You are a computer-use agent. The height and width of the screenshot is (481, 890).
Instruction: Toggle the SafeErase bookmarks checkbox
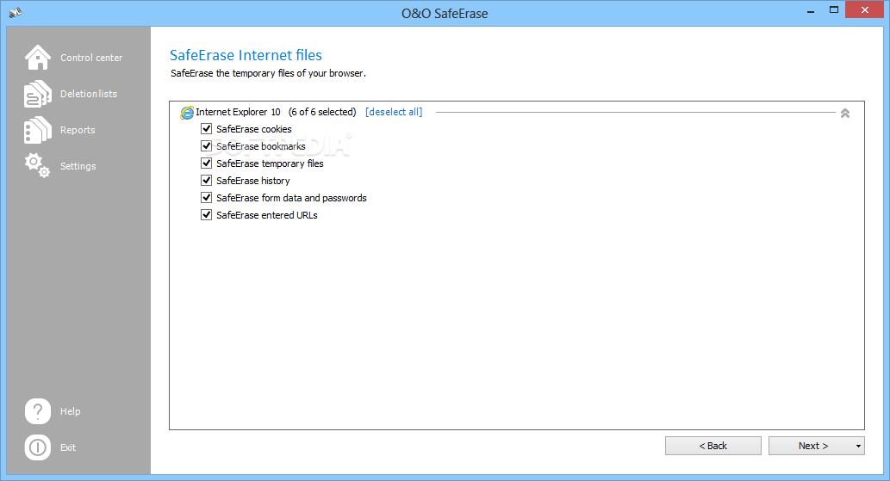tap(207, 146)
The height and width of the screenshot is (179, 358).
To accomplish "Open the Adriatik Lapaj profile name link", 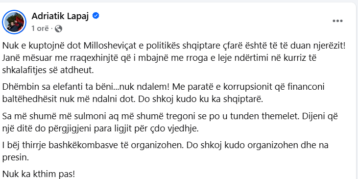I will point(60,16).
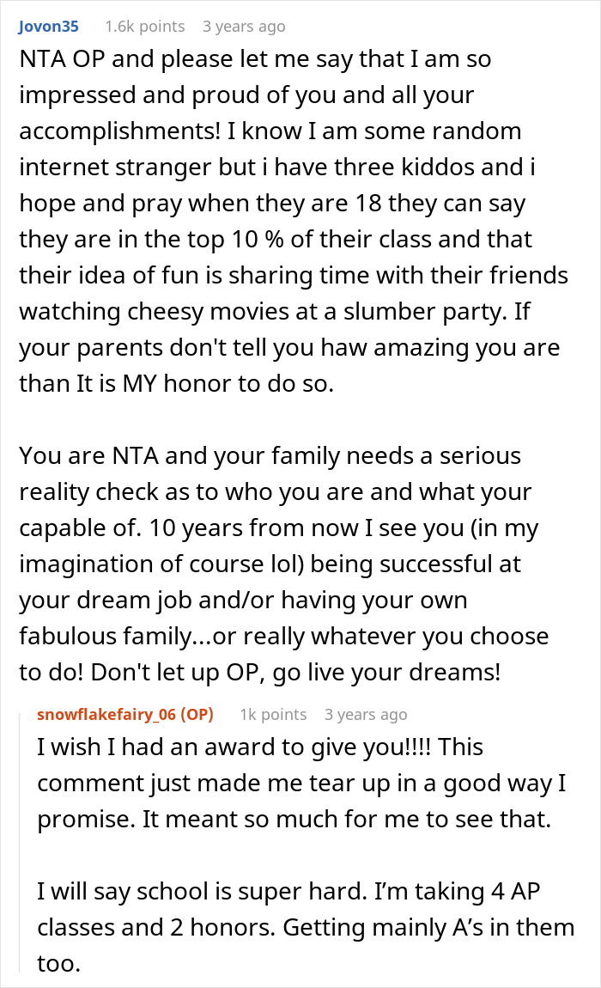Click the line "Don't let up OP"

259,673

...

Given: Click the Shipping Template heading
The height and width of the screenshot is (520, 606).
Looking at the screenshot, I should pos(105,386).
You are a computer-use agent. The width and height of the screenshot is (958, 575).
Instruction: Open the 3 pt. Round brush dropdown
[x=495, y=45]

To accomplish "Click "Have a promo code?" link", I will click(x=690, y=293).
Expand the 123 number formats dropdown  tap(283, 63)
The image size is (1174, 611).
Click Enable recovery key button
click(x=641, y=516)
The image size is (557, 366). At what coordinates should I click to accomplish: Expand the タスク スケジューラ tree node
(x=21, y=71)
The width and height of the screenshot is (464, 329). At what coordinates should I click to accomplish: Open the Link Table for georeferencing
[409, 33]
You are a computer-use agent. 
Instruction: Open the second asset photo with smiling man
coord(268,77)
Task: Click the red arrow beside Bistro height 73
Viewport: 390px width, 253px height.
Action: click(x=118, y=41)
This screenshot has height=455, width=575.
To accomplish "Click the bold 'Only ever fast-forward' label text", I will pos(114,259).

* [Requirement] Your job is to return all lines above that hold the word "agent".

* [The completed task]
You are a computer-use agent. The height and width of the screenshot is (481, 890).
You are a computer-use agent. The width and height of the screenshot is (958, 575).
You are a computer-use agent. 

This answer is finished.